- [Task to carry out]
Everything from the first line below through the line with "Auction site Deal Fun Information (718, 2020)" is to be transcribed exactly, and nothing past it.

- [Data for this task]
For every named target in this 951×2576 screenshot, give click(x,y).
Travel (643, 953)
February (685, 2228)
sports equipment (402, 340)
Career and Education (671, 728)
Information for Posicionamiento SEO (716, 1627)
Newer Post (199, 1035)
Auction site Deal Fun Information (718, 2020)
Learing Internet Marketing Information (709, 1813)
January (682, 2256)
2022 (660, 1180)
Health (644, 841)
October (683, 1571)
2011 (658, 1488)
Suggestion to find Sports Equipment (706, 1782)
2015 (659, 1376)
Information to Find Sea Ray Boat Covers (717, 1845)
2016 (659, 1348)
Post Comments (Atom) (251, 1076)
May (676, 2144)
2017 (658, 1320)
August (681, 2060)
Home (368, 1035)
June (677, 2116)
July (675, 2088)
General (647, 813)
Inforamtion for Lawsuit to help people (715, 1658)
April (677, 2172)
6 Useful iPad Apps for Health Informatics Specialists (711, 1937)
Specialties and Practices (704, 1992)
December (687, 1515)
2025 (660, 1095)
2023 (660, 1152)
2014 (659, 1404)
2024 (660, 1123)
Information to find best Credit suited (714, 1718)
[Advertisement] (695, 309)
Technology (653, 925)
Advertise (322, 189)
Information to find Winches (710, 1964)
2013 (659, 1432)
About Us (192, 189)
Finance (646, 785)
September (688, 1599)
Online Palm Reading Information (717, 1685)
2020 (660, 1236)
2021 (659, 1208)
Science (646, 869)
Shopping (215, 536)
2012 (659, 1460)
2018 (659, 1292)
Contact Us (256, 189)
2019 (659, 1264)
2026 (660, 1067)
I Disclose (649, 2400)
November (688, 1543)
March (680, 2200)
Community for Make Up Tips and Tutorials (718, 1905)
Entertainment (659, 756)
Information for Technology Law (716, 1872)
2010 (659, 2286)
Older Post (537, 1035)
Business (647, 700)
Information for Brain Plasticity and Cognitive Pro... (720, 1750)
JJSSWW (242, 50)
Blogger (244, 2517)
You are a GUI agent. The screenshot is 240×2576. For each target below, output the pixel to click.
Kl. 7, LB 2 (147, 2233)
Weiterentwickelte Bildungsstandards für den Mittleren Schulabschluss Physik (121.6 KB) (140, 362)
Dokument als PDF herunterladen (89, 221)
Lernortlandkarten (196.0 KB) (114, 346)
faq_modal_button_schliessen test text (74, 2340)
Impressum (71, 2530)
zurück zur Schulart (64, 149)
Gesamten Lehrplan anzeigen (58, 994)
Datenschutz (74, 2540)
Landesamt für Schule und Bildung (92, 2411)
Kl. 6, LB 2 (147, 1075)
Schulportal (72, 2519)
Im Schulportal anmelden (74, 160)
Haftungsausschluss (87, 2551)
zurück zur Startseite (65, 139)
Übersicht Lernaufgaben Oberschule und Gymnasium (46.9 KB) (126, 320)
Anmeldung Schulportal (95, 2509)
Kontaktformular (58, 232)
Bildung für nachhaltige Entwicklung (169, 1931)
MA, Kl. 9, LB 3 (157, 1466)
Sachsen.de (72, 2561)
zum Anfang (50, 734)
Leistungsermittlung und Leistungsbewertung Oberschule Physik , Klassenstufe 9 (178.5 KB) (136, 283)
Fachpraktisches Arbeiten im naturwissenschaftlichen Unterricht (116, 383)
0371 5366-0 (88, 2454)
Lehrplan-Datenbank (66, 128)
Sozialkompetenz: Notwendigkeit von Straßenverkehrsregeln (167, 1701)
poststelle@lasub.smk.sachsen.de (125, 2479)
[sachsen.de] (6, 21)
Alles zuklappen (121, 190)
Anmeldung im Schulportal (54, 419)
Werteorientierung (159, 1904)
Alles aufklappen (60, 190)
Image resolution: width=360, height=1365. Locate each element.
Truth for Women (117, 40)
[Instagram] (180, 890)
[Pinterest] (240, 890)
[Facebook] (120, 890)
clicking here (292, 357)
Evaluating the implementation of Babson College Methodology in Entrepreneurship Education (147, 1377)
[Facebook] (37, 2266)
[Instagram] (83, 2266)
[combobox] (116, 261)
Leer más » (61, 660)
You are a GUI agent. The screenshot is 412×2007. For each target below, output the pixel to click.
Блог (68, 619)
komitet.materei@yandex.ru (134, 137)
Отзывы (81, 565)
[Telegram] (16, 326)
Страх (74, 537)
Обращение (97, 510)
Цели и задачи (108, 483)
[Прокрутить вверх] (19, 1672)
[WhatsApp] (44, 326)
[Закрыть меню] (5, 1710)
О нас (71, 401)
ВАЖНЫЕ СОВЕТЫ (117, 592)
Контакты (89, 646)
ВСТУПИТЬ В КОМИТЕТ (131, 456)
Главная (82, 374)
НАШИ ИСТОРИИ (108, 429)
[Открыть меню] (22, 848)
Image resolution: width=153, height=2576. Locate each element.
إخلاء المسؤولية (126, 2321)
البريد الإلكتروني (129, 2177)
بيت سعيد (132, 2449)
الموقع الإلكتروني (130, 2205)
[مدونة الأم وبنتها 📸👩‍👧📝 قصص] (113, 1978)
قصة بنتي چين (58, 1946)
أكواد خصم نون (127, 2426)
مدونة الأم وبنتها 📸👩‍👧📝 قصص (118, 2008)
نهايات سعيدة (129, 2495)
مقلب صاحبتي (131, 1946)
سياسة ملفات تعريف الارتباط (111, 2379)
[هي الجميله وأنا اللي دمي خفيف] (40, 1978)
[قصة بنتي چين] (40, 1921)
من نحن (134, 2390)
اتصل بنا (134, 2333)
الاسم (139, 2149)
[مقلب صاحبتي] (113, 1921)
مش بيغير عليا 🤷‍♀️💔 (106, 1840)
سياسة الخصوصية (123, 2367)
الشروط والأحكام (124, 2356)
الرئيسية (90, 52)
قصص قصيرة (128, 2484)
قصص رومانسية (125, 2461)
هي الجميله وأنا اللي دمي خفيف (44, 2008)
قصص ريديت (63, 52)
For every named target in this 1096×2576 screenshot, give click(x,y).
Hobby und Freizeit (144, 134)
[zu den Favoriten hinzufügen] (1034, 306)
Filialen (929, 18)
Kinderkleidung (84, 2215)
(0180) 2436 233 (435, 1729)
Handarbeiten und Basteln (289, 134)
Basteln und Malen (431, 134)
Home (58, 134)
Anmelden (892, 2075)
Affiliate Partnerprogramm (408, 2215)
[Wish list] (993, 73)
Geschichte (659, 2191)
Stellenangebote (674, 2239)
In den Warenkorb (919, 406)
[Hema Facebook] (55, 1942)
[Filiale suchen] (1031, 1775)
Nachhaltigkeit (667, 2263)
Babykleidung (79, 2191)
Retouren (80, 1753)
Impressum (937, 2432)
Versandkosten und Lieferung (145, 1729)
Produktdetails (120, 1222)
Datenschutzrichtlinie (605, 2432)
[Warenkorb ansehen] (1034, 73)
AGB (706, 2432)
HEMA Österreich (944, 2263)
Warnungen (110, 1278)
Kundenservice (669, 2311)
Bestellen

- [Answer area]
For every named target in this 951×2576 screenshot, give click(x,y).
Travel (643, 953)
February (685, 2228)
sports equipment (402, 340)
Career and Education (671, 728)
Information for Posicionamiento SEO (716, 1627)
Newer Post (199, 1035)
Auction site Deal Fun Information (718, 2020)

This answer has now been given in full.